At 04:32 PM 10/20/2010, [email protected] wrote:
Of course, but IMO it still qualifies as DD fusion, in as much as D
is the fuel,
nothing else is involved, and He4 is the ash.
"DD fusion" strongly implies a reaction between two deuterons. Even
though you can justify another meaning for it, that's not what is
associated with it. Again and again, you will encounter in the
skeptical literature an assertion that the characteristics of "DD
fusion" are well known.
I've been simply calling it deuterium fusion, and making the point
that it is probably not "d-d fusion." It has the heat/helium ration
of d-d fusion, but any fusion process that starts with deuterium and
ends with helium will, no matter what the pathway (unless, of course,
there are significant other products.
I've identified this semantic error as a major part of how cold
fusion was assassinated. I don't think they intended to be deceptive,
the skeptics, but they simply imagined that everyone who was claiming
"fusion" was claiming d-d fusion, and the attempts to rationalize d-d
fusion didn't help, i.e., the attempt to, say, postulate a
Mossbauer-effect-like transfer of energy to the lattice instead of
the emission of a gamma ray.
There were so many problems with this that, politically, it would
have been better, far better, to temporarily and provisionally
abandon any idea that this was d-d fusion. It was an "unknown nuclear
reaction," and it still is, but because we now know that the ash is
helium and can rather safely assume, at this point, that the fuel is
deuterium (not ruling out the possiblity of other kinds of fusion
under different conditions), so it's "deuterium fusion" with an
unknown mechanism. but some idea that it might be cluster fusion, a
simple form which explains very much of the experimental evidence is 4D fusion.
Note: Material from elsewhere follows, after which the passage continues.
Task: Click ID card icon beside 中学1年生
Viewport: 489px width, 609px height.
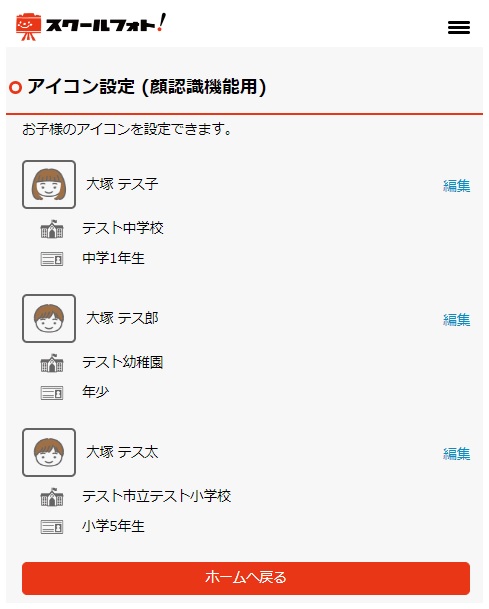Action: tap(52, 259)
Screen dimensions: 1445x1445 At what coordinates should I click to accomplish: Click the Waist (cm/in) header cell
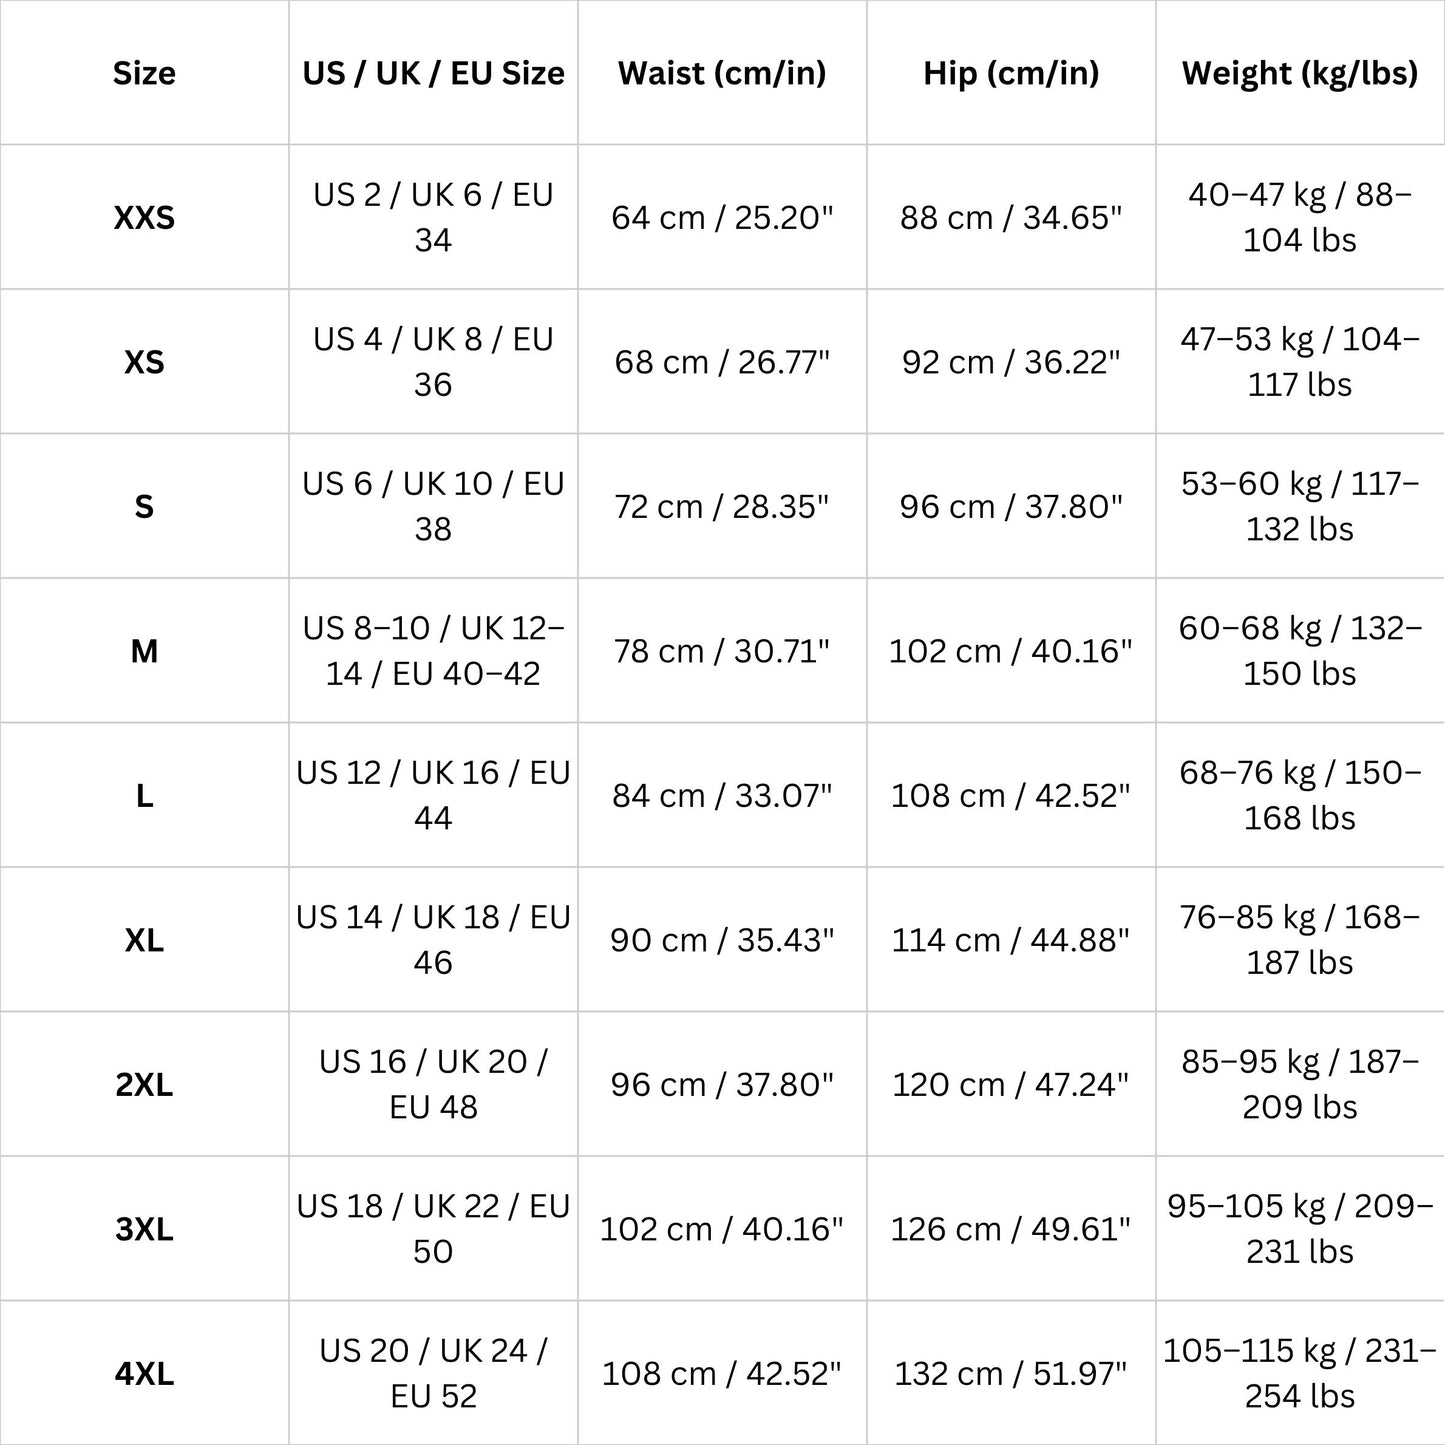click(x=722, y=73)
By the way, the fast electrons you mentioned might possibly be an
answer. I don't know enough to speculate much. If we get a TSC
condensate, and if in that state the Be-8 lasts longer than it would
otherwise -- it might -- then the excited nucleus could have time to
radiate the excitation energy to the lattice as photons (euv?). These
would be difficult to detect.
What happens if the Be-8 then fissions while still in the BEC? The
BEC, now consisting of two helium atoms, would fly apart, I
understand, and the electrons would share in that expansion. There
are a number of possibilities, Storms mentions that we might see, for
example, fast atoms. Neutrally charged! That is not a common
phenomenon. A helium nucleus with its electrons at 23.8 MeV? Those
electrons would not stay attached for long, and most of the energy
would be with the nucleus. That doesn't work. But if the electrons
and the helium expand in six different (but balanced, of course,
conservation of momentum) directions, how much energy would each carry?
I don't know. I only pretend I learned a little physics so many years
ago. Shallow, it was. Just enough to be able to recognise light from dark.
The total energy would be about 180 KeV, as I recall, from the ground
state decay of Be-8, average 30 KeV per particle, or perhaps it would
be 45 KeV for the electrons. I'd think that would generate
Bremsstrahlung that would be observed.
But larger clusters could have unfused atoms that would also carry away energy.